For her part, Burger believes her team’s data stand on their own and provide an “enlarged view” of the different cheetah subspecies. She’s not vehemently opposed to the introduction of African cheetahs in India, but explains, “It would be like having an African lion in a wild park in Europe. Of course, you can have that, but then it’s an African lion living in Europe. Not a European lion.”
This experiment—African cheetahs living in India—could still happen. At a hearing in early August, the Supreme Court suggested it might allow several African cheetahs to be translocated into India for a pilot program, potentially opening the door to a larger introduction of an African subspecies into India.

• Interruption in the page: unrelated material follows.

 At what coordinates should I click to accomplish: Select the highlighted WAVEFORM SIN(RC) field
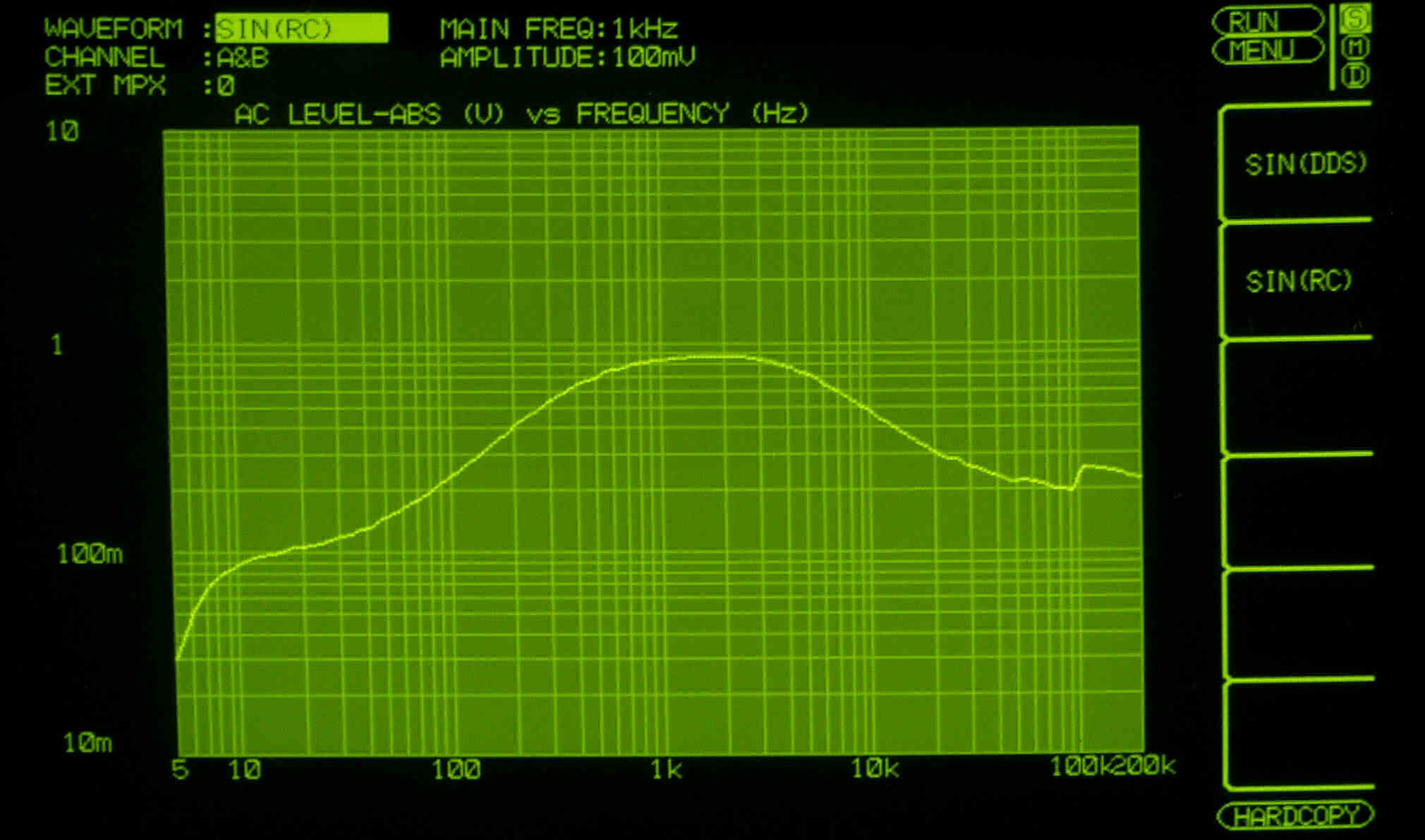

If the Supreme Court does allow African cheetahs into the subcontinent, the government would need to ensure that there was enough prey to sustain them, and enough room to minimize human-cheetah conflict. India has a mixed record when it comes to protecting its cats, however, and currently hundreds of Asiatic lions are languishing in a wildlife reserve, despite a 2013 mandate from the Supreme Court to move some of them to a secondary habitat in another state. Ritwick Dutta, an environmental lawyer who worked on those proceedings, calls cheetah reintroduction “a clear case of misplaced priorities” that diverts time and resources from the endangered species that already live in India.
But the conservationist Laurie Marker, who sequenced several complete African-cheetah genomes with O’Brien in 2015, says that if Indian authorities were willing to dedicate sufficient resources, “they would not be on their own.” Marker’s organization, the Cheetah Conservation Fund in Namibia, would likely help select suitable cheetahs for translocation to India. Cheetahs with the best chance of success would be those that don’t have a history of attacking livestock, are savvy to threats from stronger predators, and fit within certain age parameters. Marker is optimistic about the effort, provided that it’s handled correctly. “Cheetahs,” she says, “are very adaptable.”